WHAT IS ASKED:
Reproduce every line of the listing below word for word, omitting the pictures.

===== DATA SECTION

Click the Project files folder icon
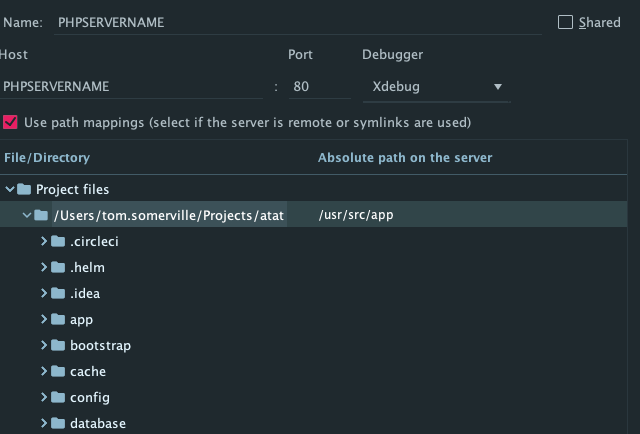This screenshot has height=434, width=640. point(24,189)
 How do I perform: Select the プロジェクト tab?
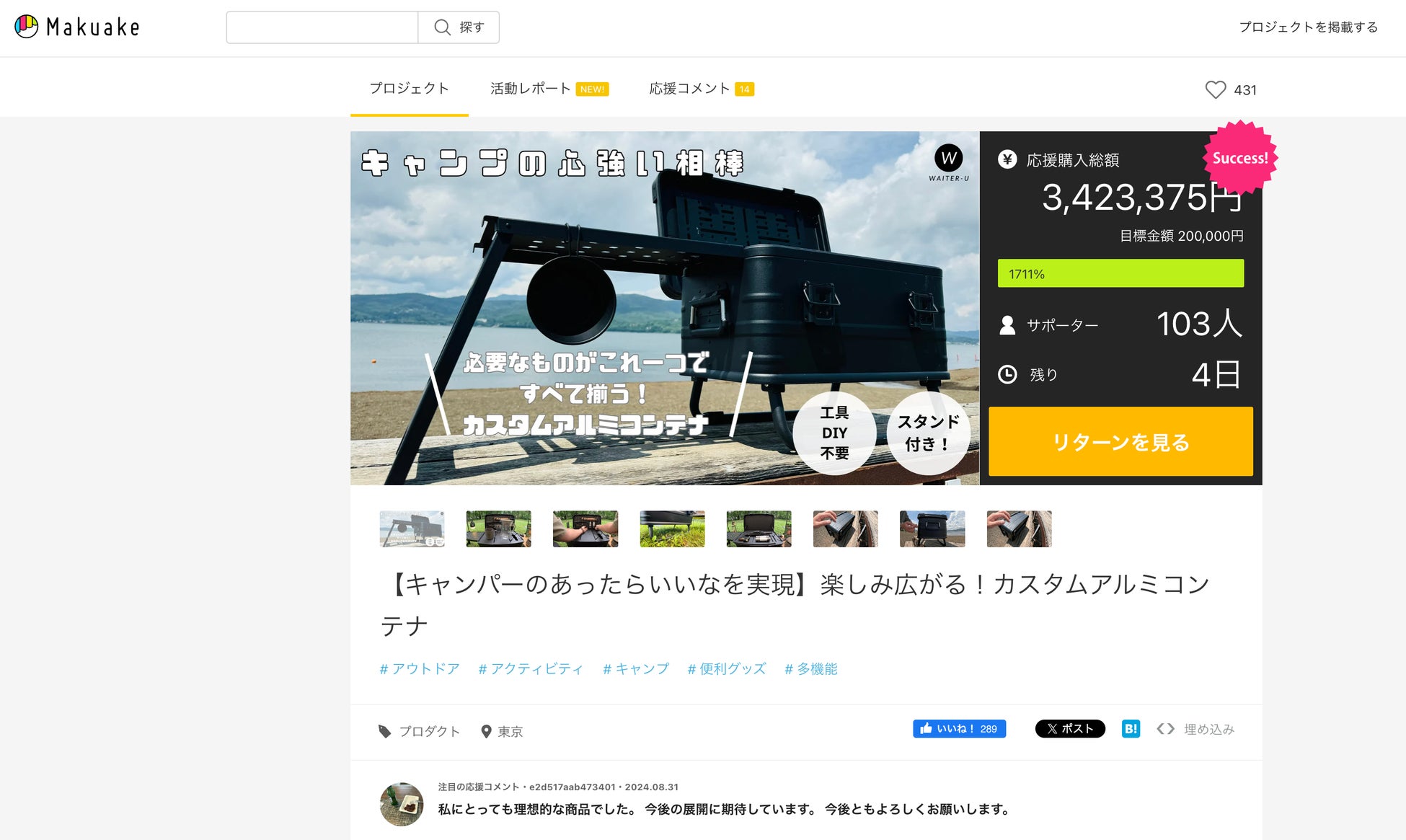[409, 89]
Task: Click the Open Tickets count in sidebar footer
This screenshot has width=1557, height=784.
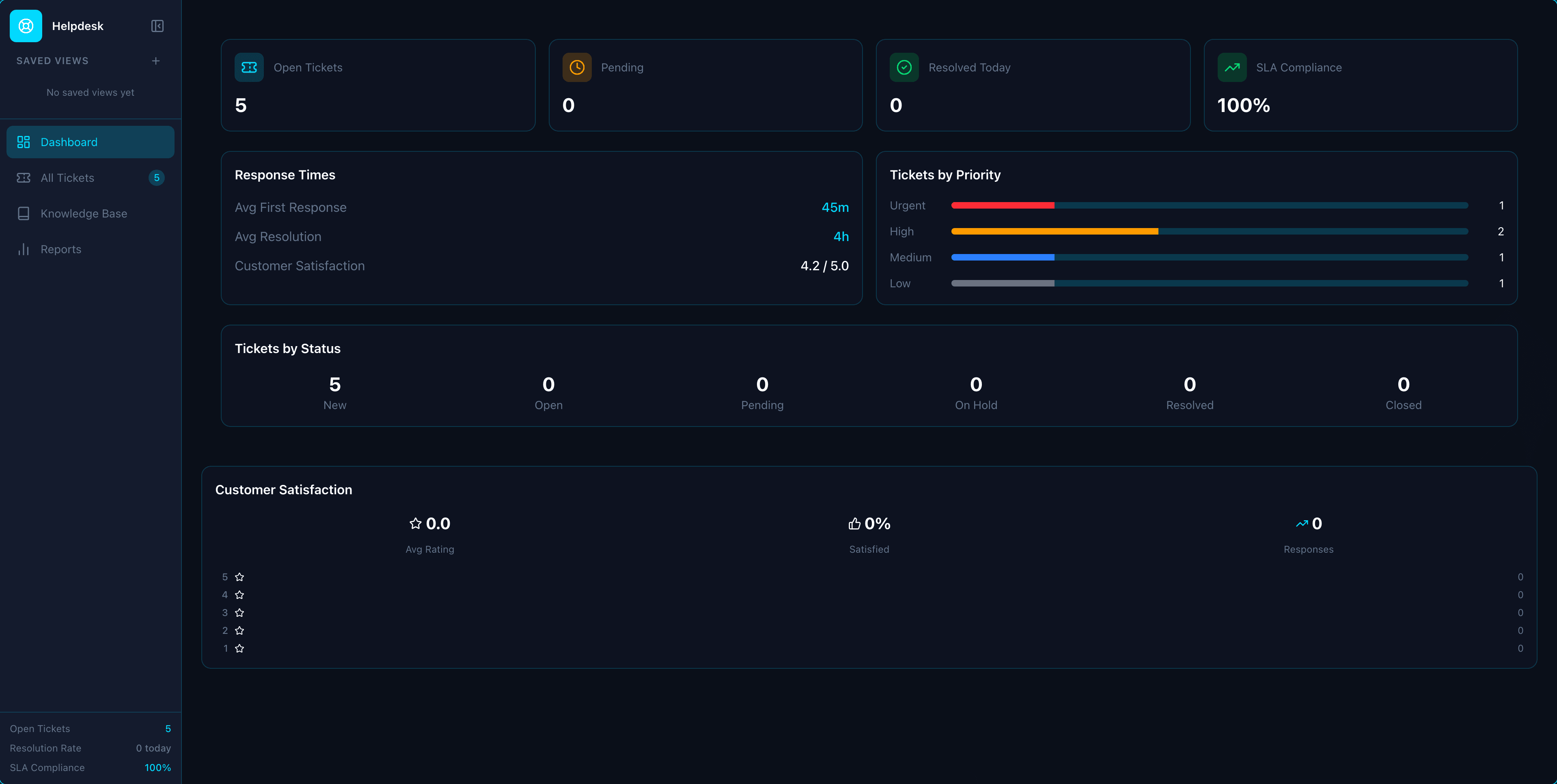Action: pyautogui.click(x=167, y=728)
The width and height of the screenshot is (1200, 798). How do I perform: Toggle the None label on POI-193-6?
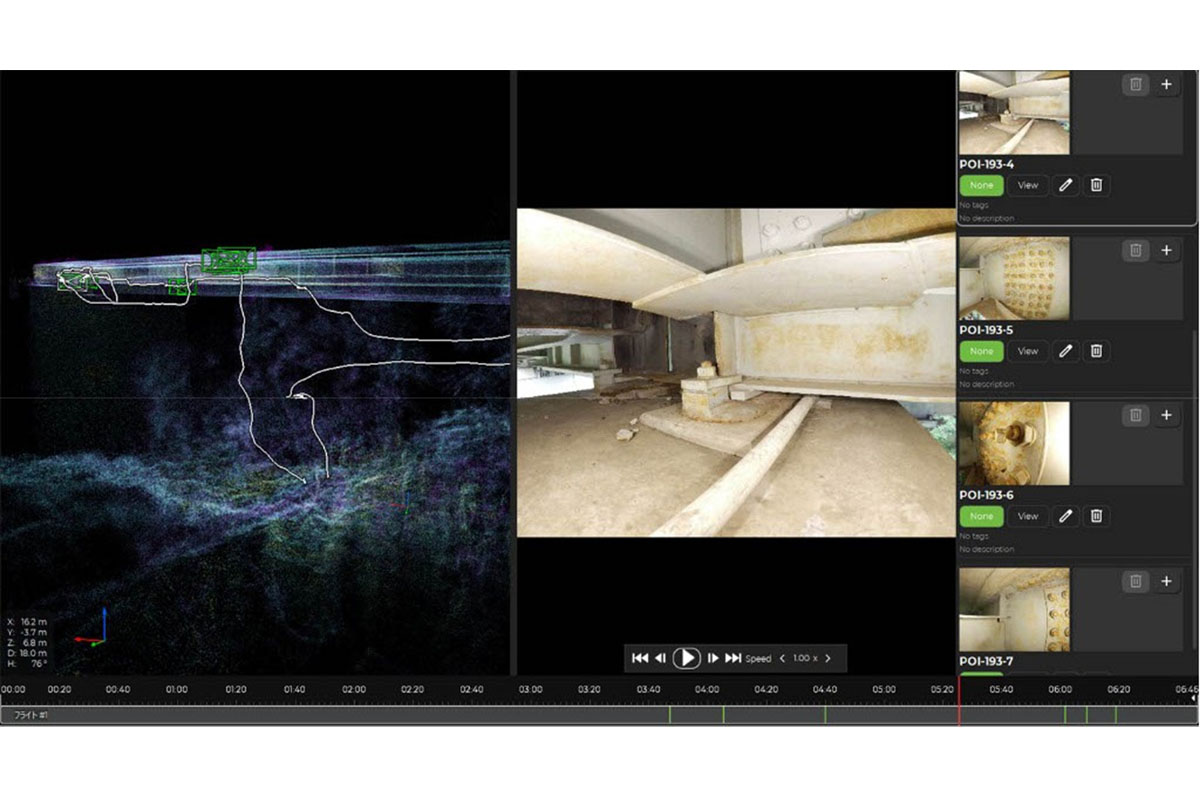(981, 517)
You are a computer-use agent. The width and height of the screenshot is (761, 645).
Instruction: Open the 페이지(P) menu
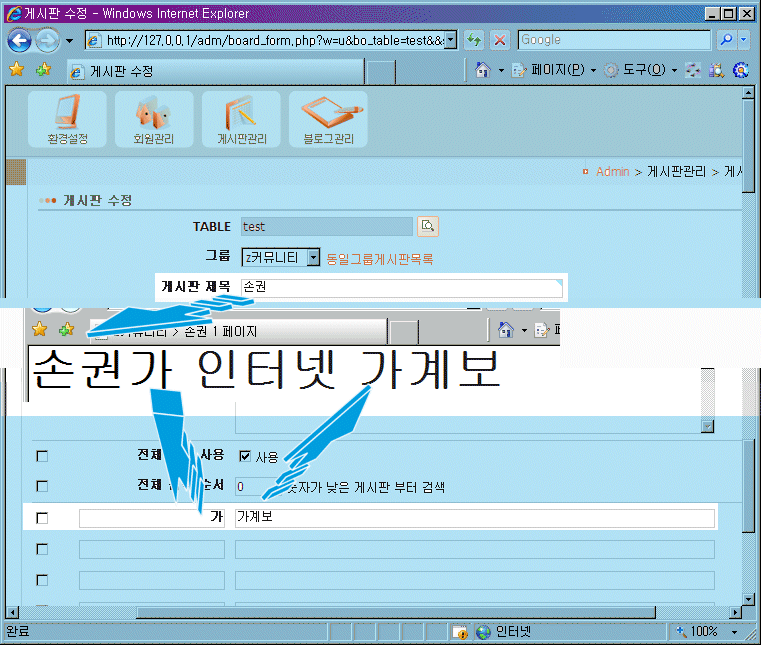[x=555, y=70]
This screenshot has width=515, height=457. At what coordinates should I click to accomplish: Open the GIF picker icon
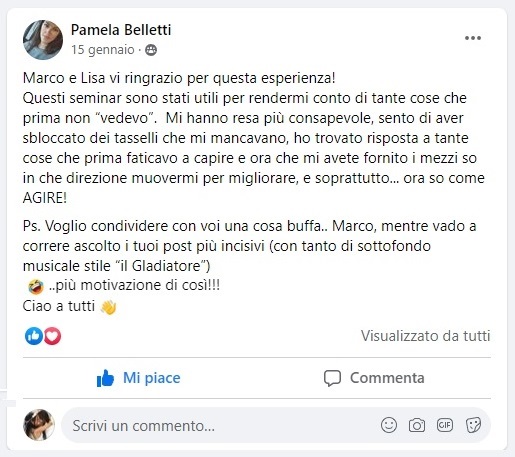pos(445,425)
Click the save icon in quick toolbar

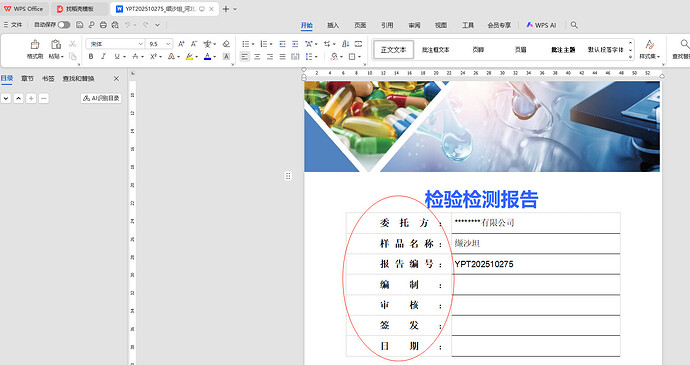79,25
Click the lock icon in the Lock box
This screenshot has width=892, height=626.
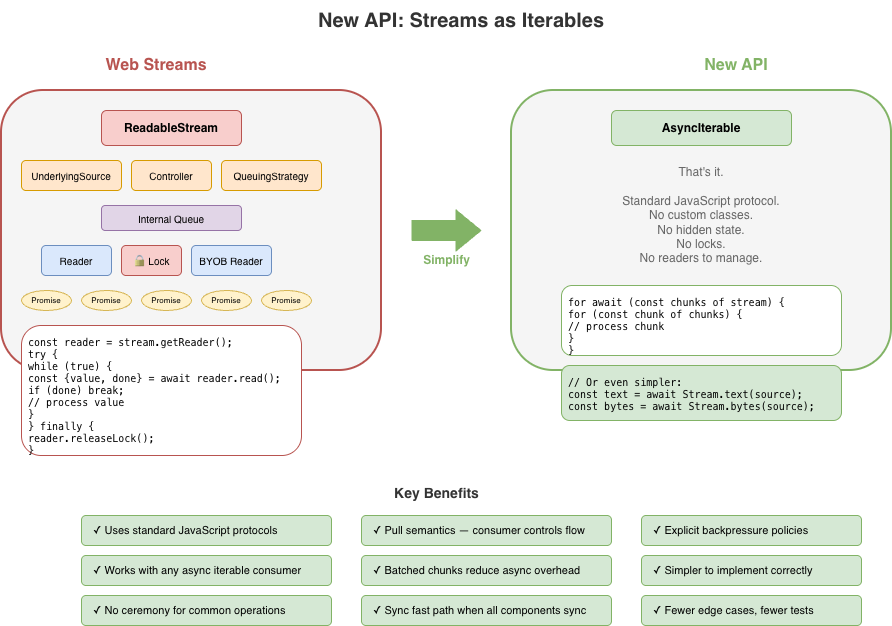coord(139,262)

==========

SOLUTION TO THIS EXERCISE:
Click the Project files folder icon
This screenshot has height=434, width=640. point(24,189)
 How do I perform: Select the プロジェクト tab?
[409, 89]
Task: Click the Open Tickets count in sidebar footer
This screenshot has width=1557, height=784.
Action: pyautogui.click(x=167, y=728)
The width and height of the screenshot is (1200, 798). How do I perform: Toggle the None label on POI-193-6?
(981, 517)
You are a computer-use agent. The width and height of the screenshot is (761, 645).
Instruction: Open the 페이지(P) menu
[x=555, y=70]
This screenshot has width=515, height=457. At what coordinates should I click to accomplish: Open the GIF picker icon
pos(445,425)
Click the save icon in quick toolbar

79,25
Click the lock icon in the Lock box
This screenshot has width=892, height=626.
coord(139,262)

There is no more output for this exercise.